To refute such an argument is superfluous; it is based on a groundless assertion. The moral sentiments of men have differed to infinity. With regard to a few classes of actions, the moral judgments of most, though not of all, men have been alike. With regard to others, they have differed, through every shade or degree, from slight diversity to direct opposition.

But this is exactly what we should expect on the principle of utility. With regard to some actions, the dictates of utility are the same at all times and places, and are so obvious as hardly to admit of mistake or doubt. On the other hand, men's positions in different ages and nations are in many respects widely different; so that what was useful there and then is useless or pernicious here and now. Moreover, since human tastes are various, and human reason is fallible, men's moral sentiments often widely differ in the same positions.
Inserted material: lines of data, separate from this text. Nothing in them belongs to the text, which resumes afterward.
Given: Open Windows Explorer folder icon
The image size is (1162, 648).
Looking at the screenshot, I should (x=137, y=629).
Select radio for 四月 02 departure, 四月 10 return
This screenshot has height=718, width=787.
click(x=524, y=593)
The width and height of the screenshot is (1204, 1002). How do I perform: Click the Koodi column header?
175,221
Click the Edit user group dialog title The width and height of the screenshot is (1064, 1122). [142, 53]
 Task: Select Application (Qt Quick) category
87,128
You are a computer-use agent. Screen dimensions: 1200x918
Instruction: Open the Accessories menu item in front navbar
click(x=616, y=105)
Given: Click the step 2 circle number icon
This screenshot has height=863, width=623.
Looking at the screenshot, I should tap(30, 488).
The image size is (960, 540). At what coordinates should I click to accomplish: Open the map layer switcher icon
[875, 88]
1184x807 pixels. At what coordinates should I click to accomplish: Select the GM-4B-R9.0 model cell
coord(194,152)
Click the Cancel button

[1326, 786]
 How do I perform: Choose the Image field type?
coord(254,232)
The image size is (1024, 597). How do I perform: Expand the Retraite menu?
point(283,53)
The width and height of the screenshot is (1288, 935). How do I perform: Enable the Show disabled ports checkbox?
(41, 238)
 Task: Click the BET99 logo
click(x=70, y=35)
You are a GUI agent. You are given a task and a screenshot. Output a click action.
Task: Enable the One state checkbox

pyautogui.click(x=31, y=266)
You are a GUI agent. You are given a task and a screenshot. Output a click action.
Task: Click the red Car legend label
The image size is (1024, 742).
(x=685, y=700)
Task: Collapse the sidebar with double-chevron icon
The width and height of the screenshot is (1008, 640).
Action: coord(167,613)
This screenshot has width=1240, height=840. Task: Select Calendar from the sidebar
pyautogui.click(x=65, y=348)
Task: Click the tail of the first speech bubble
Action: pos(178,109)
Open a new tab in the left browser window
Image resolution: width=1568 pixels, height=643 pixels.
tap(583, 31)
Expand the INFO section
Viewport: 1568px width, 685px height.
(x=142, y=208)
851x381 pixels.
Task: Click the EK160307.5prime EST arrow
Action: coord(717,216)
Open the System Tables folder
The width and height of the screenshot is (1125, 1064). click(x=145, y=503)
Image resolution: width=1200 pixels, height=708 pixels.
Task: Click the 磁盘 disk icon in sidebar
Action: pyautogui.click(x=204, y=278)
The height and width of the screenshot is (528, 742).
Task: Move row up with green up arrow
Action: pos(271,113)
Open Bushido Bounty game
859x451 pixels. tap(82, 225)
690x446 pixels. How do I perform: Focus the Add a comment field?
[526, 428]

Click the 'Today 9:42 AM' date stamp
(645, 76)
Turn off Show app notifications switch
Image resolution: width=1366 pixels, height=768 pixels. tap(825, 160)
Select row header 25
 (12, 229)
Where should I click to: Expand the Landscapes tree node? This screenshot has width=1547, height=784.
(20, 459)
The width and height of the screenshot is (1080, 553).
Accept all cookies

He next alludes to some prevailing misconceptions in regard to utility. One is the confusion of the test with the motive. The general good is the test, or rather the index to the ultimate measure or test, the Divine commands; but it is not in all, or even in most cases, the motive or inducement.

The principle of utility does not demand that we shall always or habitually attend to the general good; although it does demand that we shall not pursue our own particular good by means that are inconsistent with that paramount object. It permits the pursuit of our own pleasures as pleasure. Even as regards the good of others, it commonly requires us to be governed by partial, rather than by general benevolence; by the narrower circle of family and friends rather than by the larger humanity that embraces mankind. It requires us to act where we act with the utmost effect; that is, within the sphere best known to us. The limitations to this principle, the adjustment of the selfish to the social motives, of partial sympathy to general benevolence, belong to the detail of ethics.

The second misconception of Utility is to confound it with a particular hypothesis concerning the Origin of Benevolence, commonly styled the selfish system. Hartley and some others having affirmed that benevolence is not an ultimate fact, but an emanation from self-love, through the association of ideas, it has been fancied that these writers dispute the existence of disinterested benevolence or sympathy. Now, the selfish system, in its literal import, is flatly inconsistent with obvious facts, but this is not the system contended for by the writers in question. Still, this distortion has been laid hold of by the opponents of utility, and maintained to be a necessary part of that system; hence the supporters of utility are styled 'selfish, sordid, and cold-blooded calculators.' But, as already said, the theory of utility is not a theory of motives; it holds equally good whether benevolence be what it is called, or merely a provident regard to self: whether it be a simple fact, or engendered by association on self-regard. Paley mixed up Utility with self-regarding motives; but his theory of these is miserably shallow and defective, and amounted to a denial of genuine benevolence or sympathy.

Austin's Fifth LECTURE is devoted to a full elucidation of the meanings of Law. He had, at the outset, made the distinction between Laws properly so called, and Laws improperly so called. Of the second class, some are closely allied to Laws proper, possessing in fact their main or essential attributes; others are laws only by metaphor. Laws proper, and those closely allied to them among laws proper, are divisible into three classes. The first are the Divine Law or Laws. The second is named Positive Law or Positive Laws; and corresponds with Legislation. The third he calls Positive Morality, or positive moral rules; it is the same as Morals or Ethics.

Reverting to the definition of Law, he gives the following three essentials:—1. Every law is a command, and emanates from a determinate source or another. 2. Every sanction is an eventual evil annexed to a command. 3. Every duty supposes a command whereby it is created. Now, tried by these tests, the laws of God are laws proper; so are positive laws, by which are meant laws established by monarchs as supreme political superiors, by subordinate political superiors, and by subjects, as private persons, in pursuance of legal rights.

But as regards Positive Morality, or moral rules, some have so far the essentials of an imperative law or rule, that they are rules set by men to men. But they are not set by men as political superiors, nor by men as private persons, in pursuance of legal rights; in this respect they differ from positive laws, they are not clothed with legal sanctions.